- Date: 22 September 2024 – ongoing
- Location: Agadez, Niger
- Caused by: Prolonged detention of refugees and asylum seekers, poor humanitarian conditions, lack of resettlement or integration opportunities
- Goals: Resettlement to third countries; improved living conditions; end of rights abuses
- Methods: Sit-ins, hunger strikes, petitions, open letters

Casualties
- Arrested: 8 refugee representatives (March 2025)

= Protests at the UNHCR humanitarian center in Agadez =

2024–2025 refugee protests in Niger

A series of peaceful demonstrations by refugees and asylum seekers are held at the UNHCR-managed humanitarian center in Agadez, Niger, beginning on 22 September 2024. The protests were organized by residents of the camp, primarily refugees from Sudan, Chad, Eritrea, and other conflict zones. The protesters are calling for dignified living conditions, resettlement, medical care, and an end to what they described as "de facto detention" under international supervision.

== Background ==
Since 2017, Niger has served as a key partner in the European Union's externalization of asylum, hosting migrants and refugees evacuated from Libya through the Emergency Transit Mechanism (ETM) managed by UNHCR, in response to the well-documented torture and sexual exploitation of asylum seekers in Libya. Thousands of people were accommodated at camps in Agadez, where harsh climatic conditions, limited healthcare, and insufficient food supply became chronic issues. Many residents had fled Libyan detention centres or armed conflicts in Sudan and Chad, hoping for resettlement in Europe or safe third countries.
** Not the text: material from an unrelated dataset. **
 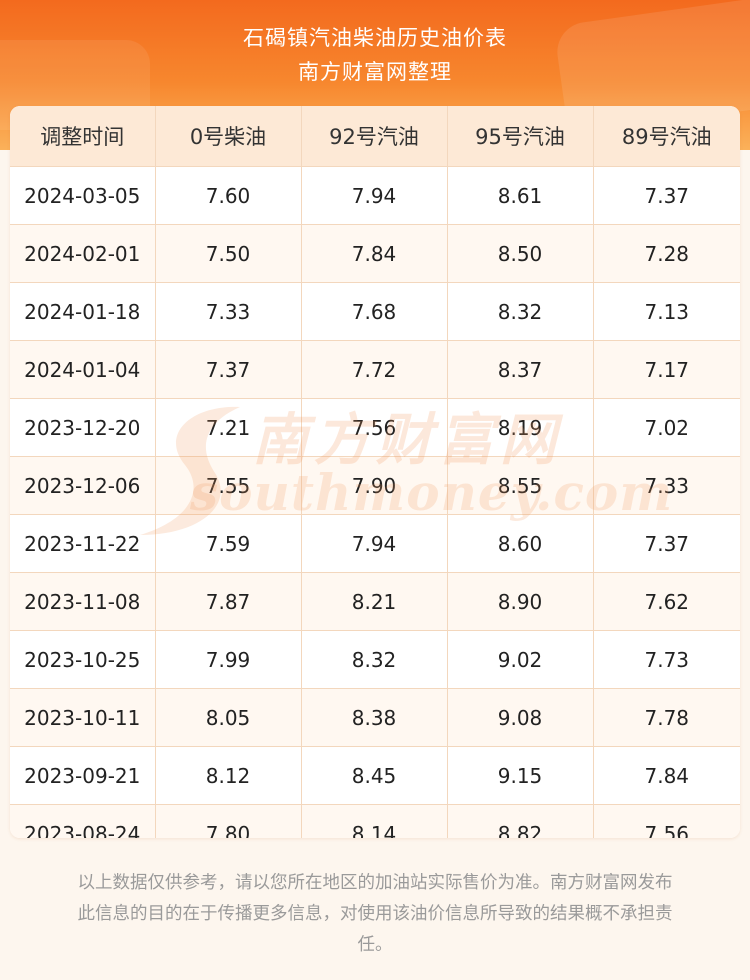 I want to click on cell-gasoline-95: 8.82, so click(x=520, y=821).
By late 2024, many refugees had been trapped for over six years with little clarity about their legal status or resettlement prospects. They accused UNHCR and partner organizations of mishandling their asylum claims and using food restrictions and intimidation to suppress dissent.

== 2024–2025 protests ==
On 22 September 2024, refugees at the Agadez Humanitarian Center began a peaceful sit-in demanding "a dignified life, justice, and a future for our children". Protesters cited medical neglect, food scarcity, and psychological trauma resulting from prolonged confinement in desert conditions. They declared the camp "a slow killer" and held daily demonstrations inside the center and in front of the UNHCR office.

UNHCR and local security forces responded to the growing unrest by imposing restrictions and arresting eight protest representatives - four men and four women - on 25 March 2025. They were detained for ten days before being released on 4 April 2025. Later, Nigerien authorities revoked their refugee status, a decision that UNHCR was aware of but did not intervene to stop. According to camp residents, six refugees died during the protests due to lack of medical care.

As of November 2025, the protests have been ongoing for over 400 consecutive days, making them one of the longest-running refugee-led demonstrations in North Africa. Despite repeated appeals to the UN, EU, and African Union, no substantive solution or humanitarian improvement was recorded.

== Previous incidents ==
The 2024–2025 protests followed earlier episodes of unrest at the same site. In December 2019 and January 2020, peaceful demonstrations by approximately 1,000 Sudanese refugees at the UNHCR office in Agadez were violently dispersed by Nigerien authorities. Over 300 refugees were arrested, and parts of the camp were set on fire following the crackdown. The protests were widely interpreted as responses to European migration policies outsourcing asylum processing to Niger, effectively turning the country into a containment zone for African migrants.

== Humanitarian conditions ==
Reports from refugees and NGOs describe the center as severely under-resourced. Food supplies were reportedly suspended for protesters, and several refugees died from preventable illnesses aggravated by malnutrition and lack of medical treatment. Refugees describe feeling "forgotten by the world", urging the international community to intervene and denouncing the complicity of Western governments in policies that confine them to desert isolation.

== International reactions ==
The protests have drawn condemnation and concern from regional and international human rights organizations. Activist networks such as Alarme Phone Sahara and Refugees in Libya have circulated testimonies, photographs, and petitions documenting abuses and calling for an independent investigation. Critics argue that UNHCR's operations in Agadez have shifted from refugee protection to migration deterrence in line with EU border externalization policies.